With the reduction of the monarchy’s power, the king’s own courts, such as the infamous Star Chamber, were abolished. Instead, an independent court system — with the ability to say “no” to the crown — was strengthened and became an essential element of the British Constitution and ultimately our own.
Thus, the courts have had a long and storied tradition of protecting the liberties of the people against all manner of attempted executive usurpations.
One of the first great attempts to assert the liberties of the American colonists against British tyranny came in the famous court challenge to the crown’s so-called “writs of assistance” by lawyer James Otis in 1761.
So great was this trial that John Adams, who watched it as a young man, said that it gave birth to the American independence movement. What Otis did was to defend American colonists against the British breaking down American doors on the merest of pretext.
Citing a long line of British precedent, Otis declared that “a man’s house is his castle; and whilst he is quiet, he is as well guarded as a prince in his castle.”
And yet, we should wonder whether this is true in the early 21st century. With the rise of the so-called administrative state — the legion of bureaucrats and hundreds of thousands of pages of federal, state and local regulations that touch on every breath we take — the courts are taking a back seat to power.

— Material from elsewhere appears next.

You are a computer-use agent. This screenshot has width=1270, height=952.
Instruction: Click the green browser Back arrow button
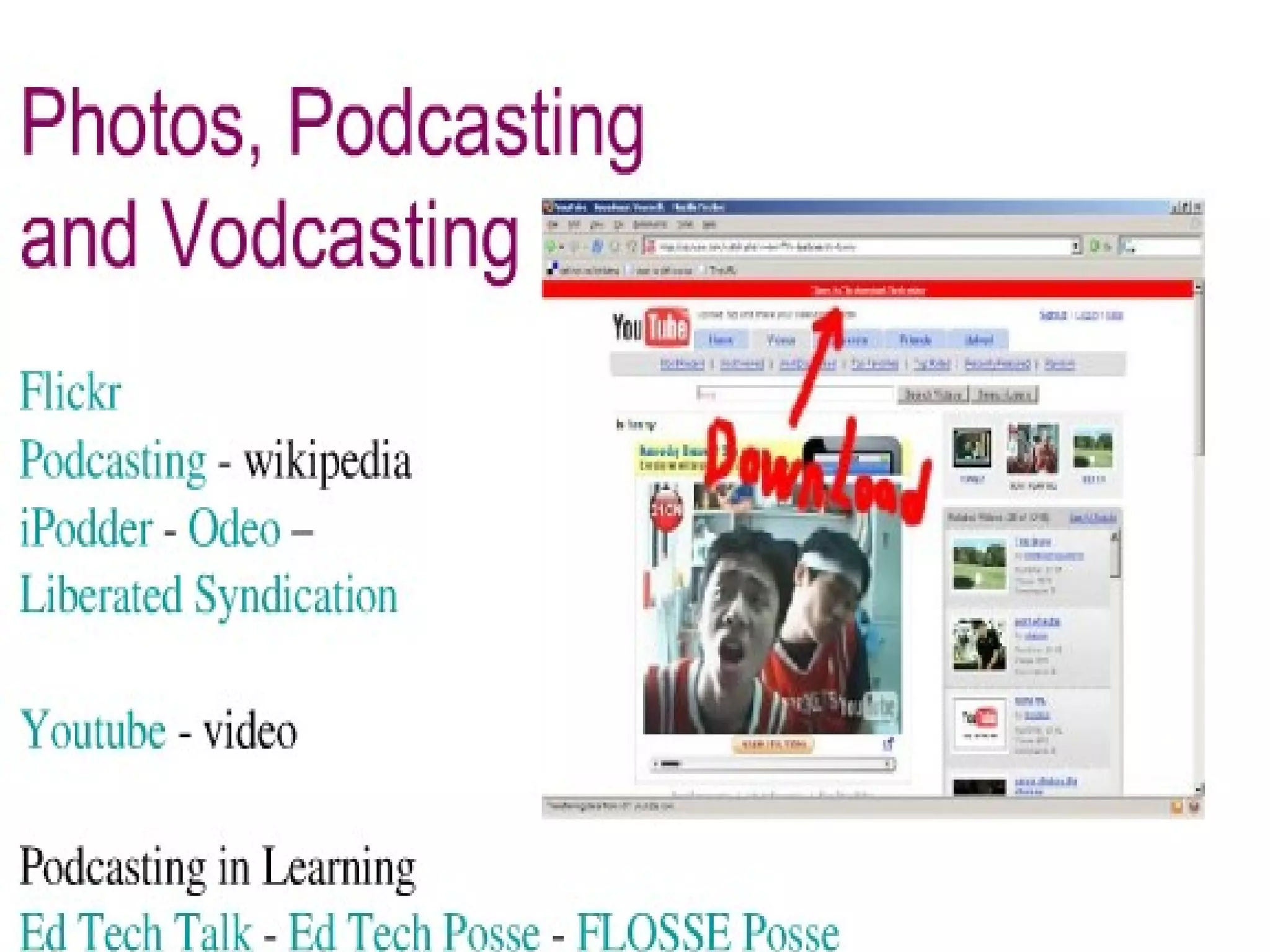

Regulators declare vast swathes of land to be wetlands, untouchable without permits. Neighborhoods are razed to make way for industrial projects, often of dubious value. The sheer magnitude of regulations makes it nearly impossible for the ordinary person to know what the law is, and quite impossible to obey it at all times.
And now, instead of protecting us, our courts are just giving up, and simply deferring to administrative rules and regulations of mind-bending complexity.
The United States, however, was not founded upon principles of deference. The structure of the government was instead designed to establish vigorously competing branches of government. Each branch has an interest in preventing the grabbing of power by the other branches.
As Madison wrote, “There can be no liberty where the legislative and executive powers are united in the same person, or body of magistrates.”
But this fundamental vision of the proper role and structure of government began to change over a century ago. Government power, instead of being the chief protector of our liberties and property, transformed into the chief redistributor of our property at the expense of our liberties.
That great progressive Woodrow Wilson left no doubt of this when he wrote that “all idea of a limitation of public authority by individual rights be put out of view.”
Wrong. When faced with an excess of power by the king, the British people fought back and made the courts central to preserving liberty. The American colonists did the same when they threw off the yoke of King George. And now, in the face of an unprecedented rise of big government, it is time for our courts to do the same.